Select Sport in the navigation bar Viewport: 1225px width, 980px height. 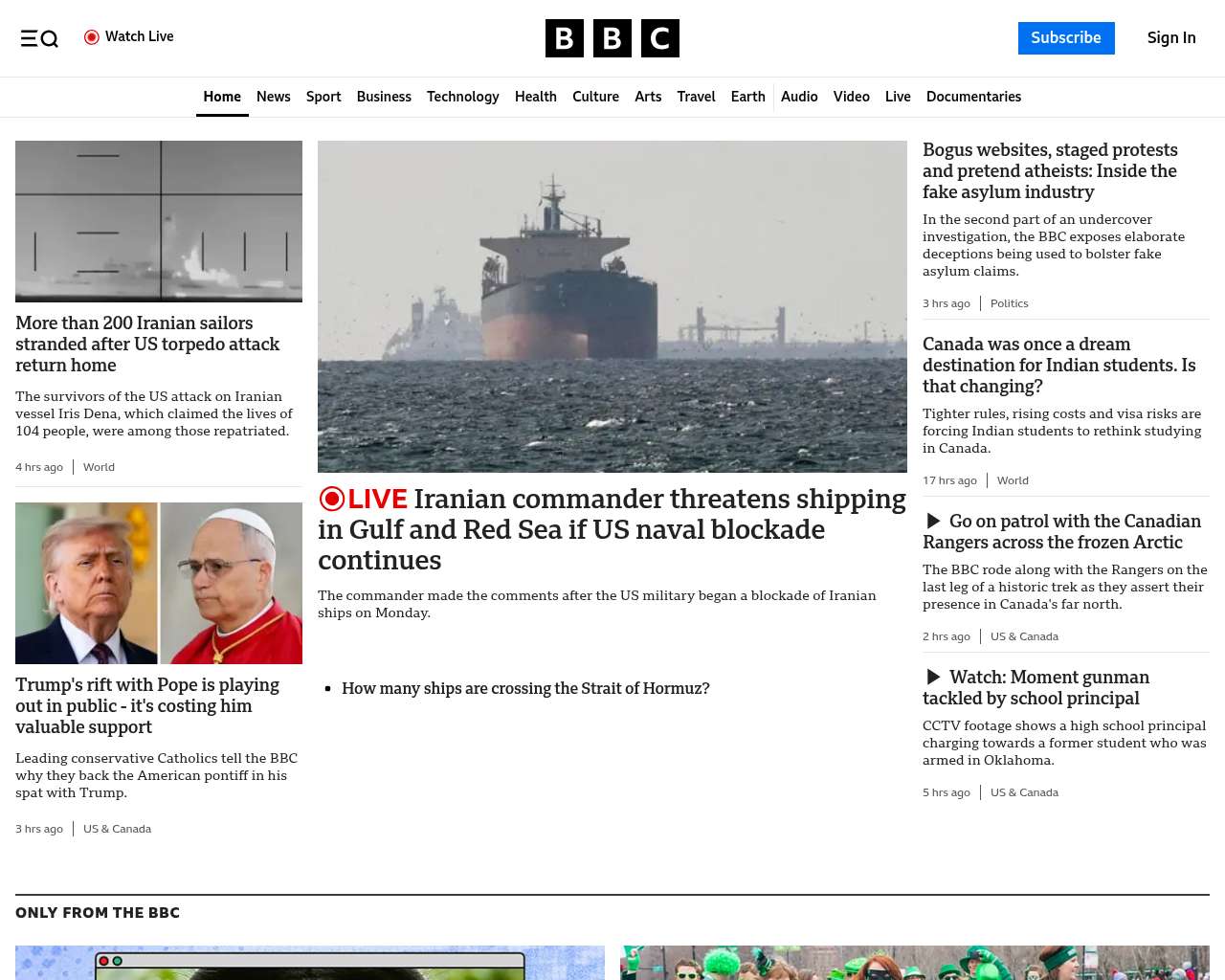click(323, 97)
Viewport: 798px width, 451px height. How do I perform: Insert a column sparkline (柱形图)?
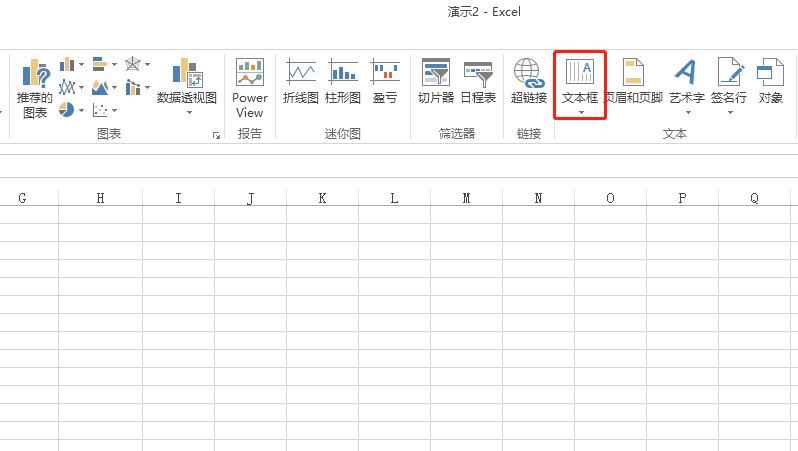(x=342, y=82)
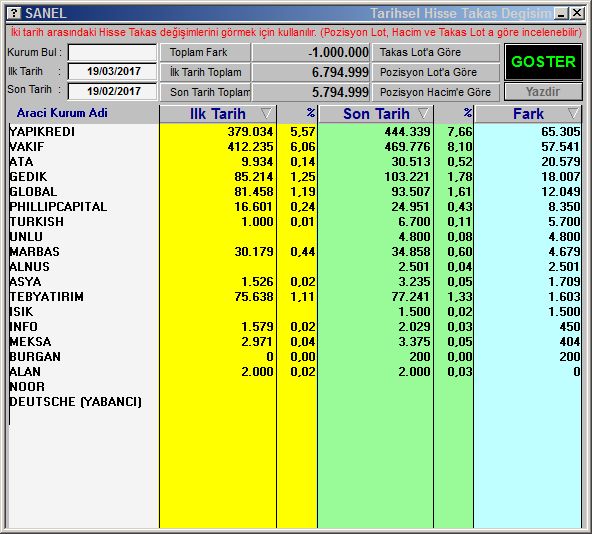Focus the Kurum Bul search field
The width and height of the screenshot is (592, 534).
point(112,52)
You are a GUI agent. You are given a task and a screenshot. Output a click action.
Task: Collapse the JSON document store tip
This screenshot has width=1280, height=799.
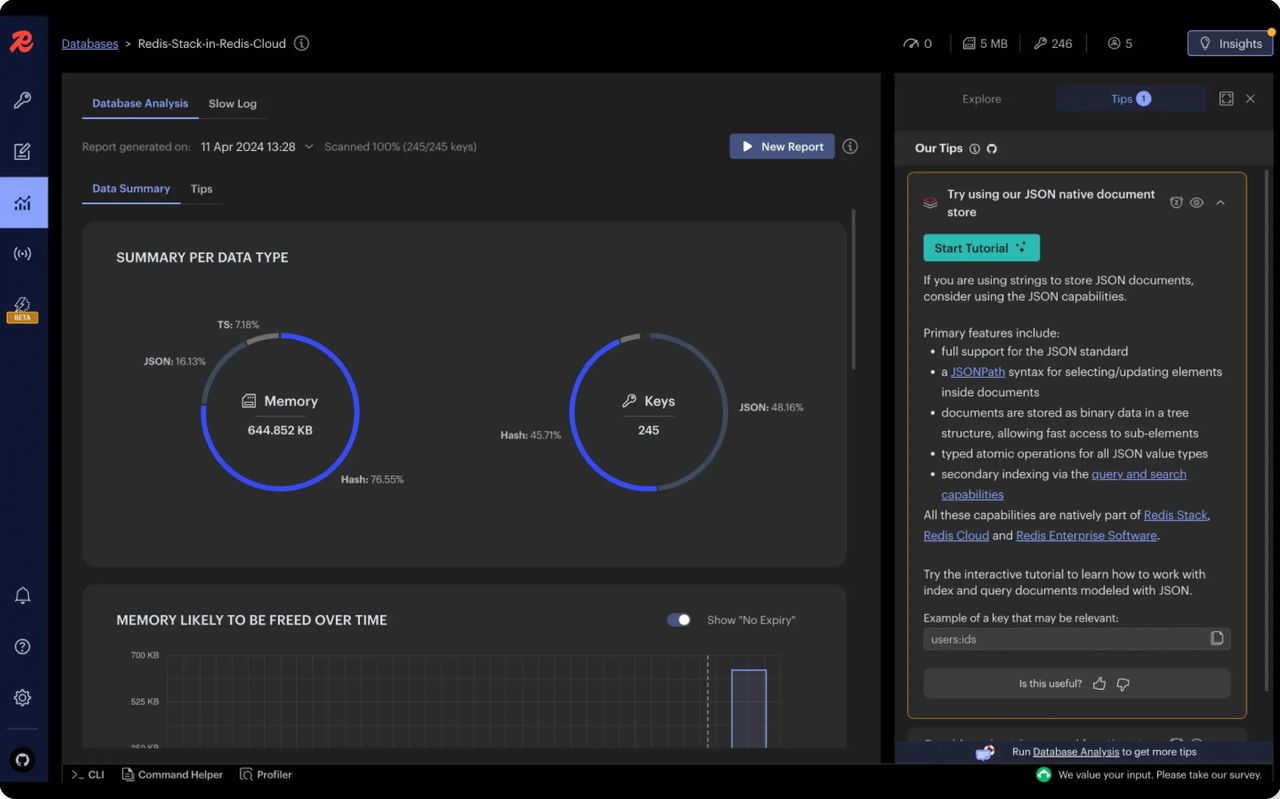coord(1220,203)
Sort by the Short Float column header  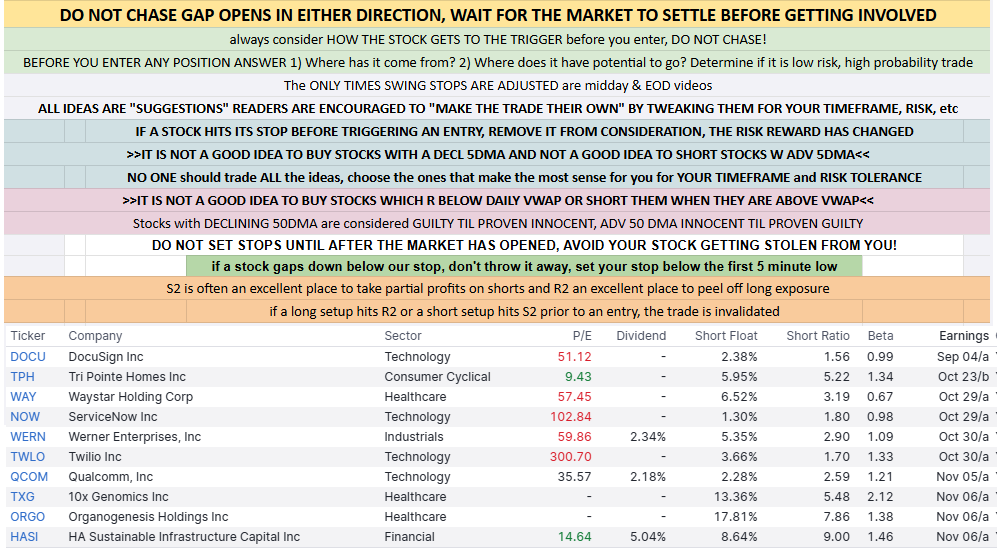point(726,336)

* * *

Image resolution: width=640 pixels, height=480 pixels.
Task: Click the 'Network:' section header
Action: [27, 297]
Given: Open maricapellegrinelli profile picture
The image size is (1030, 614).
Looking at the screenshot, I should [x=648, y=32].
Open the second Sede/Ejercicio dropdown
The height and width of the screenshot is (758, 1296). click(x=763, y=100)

# [Directions for this task]
An exact copy is needed of the stretch above that opens with the line containing "Viewport: 798px width, 451px" and closes with the line containing "Task: Collapse the JSON document store tip"; the pictures are not part of it.

# [Expected answer]
Viewport: 798px width, 451px height. How do I perform: Insert a column sparkline (柱形图)?
(x=342, y=82)
Focus the Kurum Bul search field
The width and height of the screenshot is (592, 534).
point(112,52)
You are a GUI agent. You are given a task and a screenshot. Output a click action.
Task: Collapse the JSON document store tip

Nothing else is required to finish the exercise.